● Records to use:
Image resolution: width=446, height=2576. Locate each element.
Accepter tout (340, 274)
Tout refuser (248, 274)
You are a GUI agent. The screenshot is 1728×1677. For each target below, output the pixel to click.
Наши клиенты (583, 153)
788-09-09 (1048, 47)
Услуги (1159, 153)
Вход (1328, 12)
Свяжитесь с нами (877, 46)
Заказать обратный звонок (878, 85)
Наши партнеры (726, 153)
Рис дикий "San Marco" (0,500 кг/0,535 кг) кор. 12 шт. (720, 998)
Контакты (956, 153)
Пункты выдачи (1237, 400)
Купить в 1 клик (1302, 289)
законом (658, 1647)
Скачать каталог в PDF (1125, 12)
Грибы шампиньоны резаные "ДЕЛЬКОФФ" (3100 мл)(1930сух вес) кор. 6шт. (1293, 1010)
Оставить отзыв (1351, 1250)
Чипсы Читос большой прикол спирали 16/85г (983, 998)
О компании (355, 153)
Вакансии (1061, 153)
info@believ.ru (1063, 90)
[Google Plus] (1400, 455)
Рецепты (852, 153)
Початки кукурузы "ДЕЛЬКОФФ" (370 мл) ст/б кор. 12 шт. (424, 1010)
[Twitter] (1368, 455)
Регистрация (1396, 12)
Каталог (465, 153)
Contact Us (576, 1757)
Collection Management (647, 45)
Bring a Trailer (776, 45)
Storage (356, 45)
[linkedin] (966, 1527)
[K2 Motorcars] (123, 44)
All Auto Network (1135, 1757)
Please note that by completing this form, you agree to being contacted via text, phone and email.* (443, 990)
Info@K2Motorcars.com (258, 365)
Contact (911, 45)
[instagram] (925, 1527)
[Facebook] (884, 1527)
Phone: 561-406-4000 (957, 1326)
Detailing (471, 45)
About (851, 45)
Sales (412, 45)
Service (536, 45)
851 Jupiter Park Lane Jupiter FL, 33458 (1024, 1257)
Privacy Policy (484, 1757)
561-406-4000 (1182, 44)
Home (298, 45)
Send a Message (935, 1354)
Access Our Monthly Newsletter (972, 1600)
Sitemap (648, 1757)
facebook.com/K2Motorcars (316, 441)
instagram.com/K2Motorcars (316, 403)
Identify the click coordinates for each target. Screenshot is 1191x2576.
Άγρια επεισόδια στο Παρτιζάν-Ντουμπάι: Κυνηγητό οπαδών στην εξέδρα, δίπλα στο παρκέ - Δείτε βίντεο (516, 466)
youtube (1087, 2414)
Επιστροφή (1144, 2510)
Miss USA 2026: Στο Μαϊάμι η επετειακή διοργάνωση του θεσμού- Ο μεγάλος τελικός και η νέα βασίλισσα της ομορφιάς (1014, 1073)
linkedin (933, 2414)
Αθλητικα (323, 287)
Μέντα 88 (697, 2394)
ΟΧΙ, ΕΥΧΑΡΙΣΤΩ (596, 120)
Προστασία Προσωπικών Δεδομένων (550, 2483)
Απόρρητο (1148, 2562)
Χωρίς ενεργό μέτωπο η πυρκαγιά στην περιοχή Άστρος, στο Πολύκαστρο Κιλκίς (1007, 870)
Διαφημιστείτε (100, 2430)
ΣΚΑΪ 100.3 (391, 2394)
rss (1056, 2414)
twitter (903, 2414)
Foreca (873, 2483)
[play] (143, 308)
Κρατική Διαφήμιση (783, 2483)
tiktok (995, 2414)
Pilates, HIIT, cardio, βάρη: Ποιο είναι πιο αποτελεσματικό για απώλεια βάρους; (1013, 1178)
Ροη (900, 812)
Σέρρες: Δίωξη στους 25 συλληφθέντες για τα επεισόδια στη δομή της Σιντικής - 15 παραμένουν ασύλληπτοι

● What to work on: Wherever a line of the data holds "ДЕЛЬКОФФ", copy that line.

● Written response:
Грибы шампиньоны резаные "ДЕЛЬКОФФ" (3100 мл)(1930сух вес) кор. 6шт. (1293, 1010)
Початки кукурузы "ДЕЛЬКОФФ" (370 мл) ст/б кор. 12 шт. (424, 1010)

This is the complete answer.